The realization that the nuclear proteins that bind FP1 and FP3 are related and that FP3 contains a consensus binding site for COUP-TF led us to establish that both COUP-TF and HNF-4 are capable of interacting with FP1 and that mutations within its TTTAA sequence completely abolished these interactions. These experiments suggested that COUP-TF or HNF-4 might serve to recruit the transcriptional machinery directly to the promoter in a manner analogous to that originally reported for the YY1 transcription factor (33). This is not inconceivable, because several members of the steroid hormone receptor superfamily, including COUP-TF (34) and HNF-4 (35), interact directly with TFIIB, and HNF-4 has been show to be capable of activating transcription by facilitating assembly of a preinitiation complex intermediate via direct physical interactions with TFIIB (35).
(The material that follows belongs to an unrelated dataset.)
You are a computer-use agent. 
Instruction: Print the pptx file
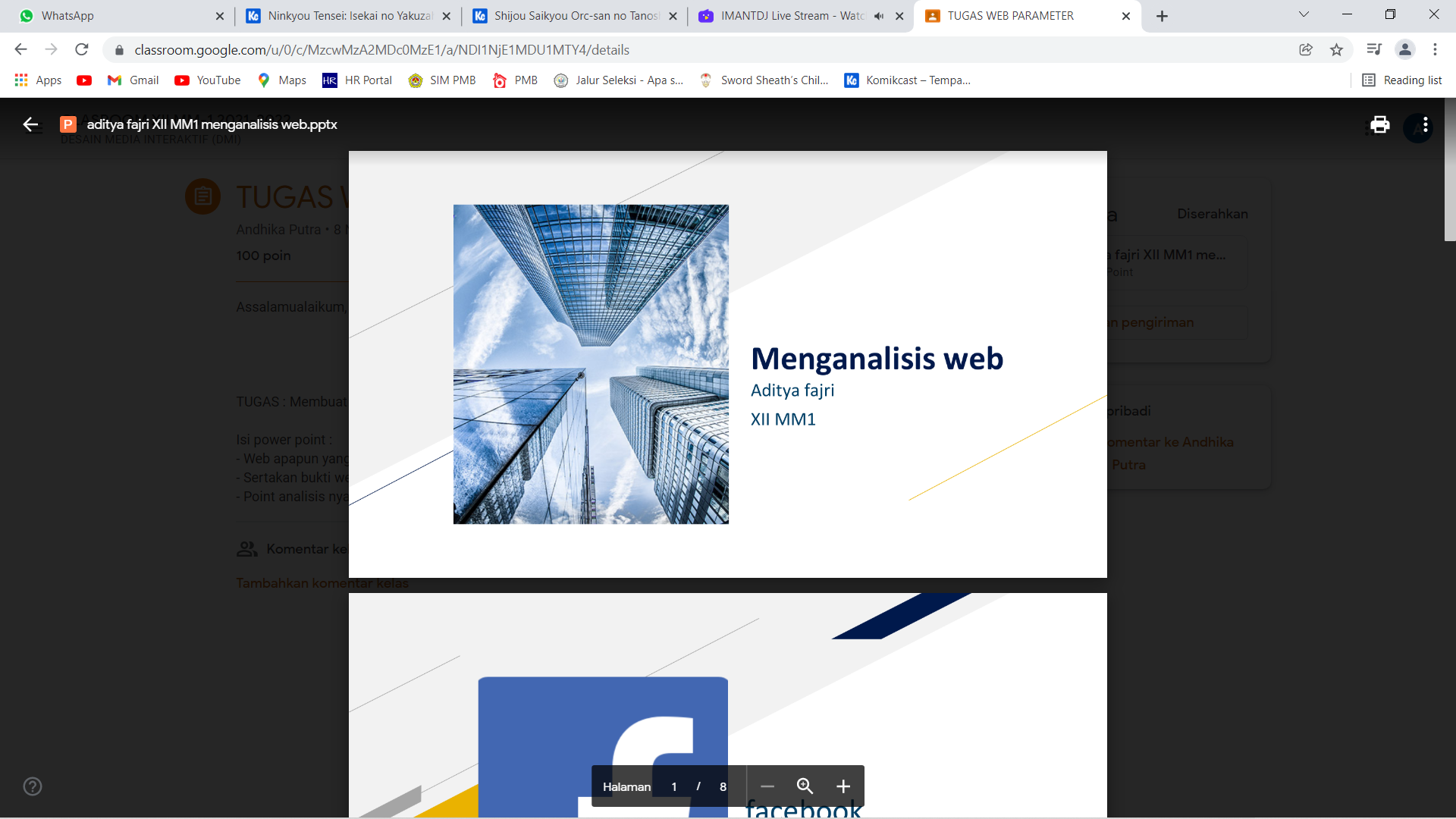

Like most steroid hormone receptors, HNF-4 has two trans-activation domains, AF-1 and AF-2, which interact with other nuclear proteins to modulate transcriptional responses (36). In the context of the apoAI gene promoter (35), the recruitment of TFIIB to the promoter complex by HNF-4 is not dependent on the presence of an AF-2 domain, but AF-2 is required for transcriptional activation. Thus, under these circumstances, it has been proposed that HNF-4 serves as a transcriptional activator by recruiting TFIIB to the promoter complex and by influencing entry of preinitiation complex components that act downstream of TFIIB via an AF-2-dependent mechanism (35).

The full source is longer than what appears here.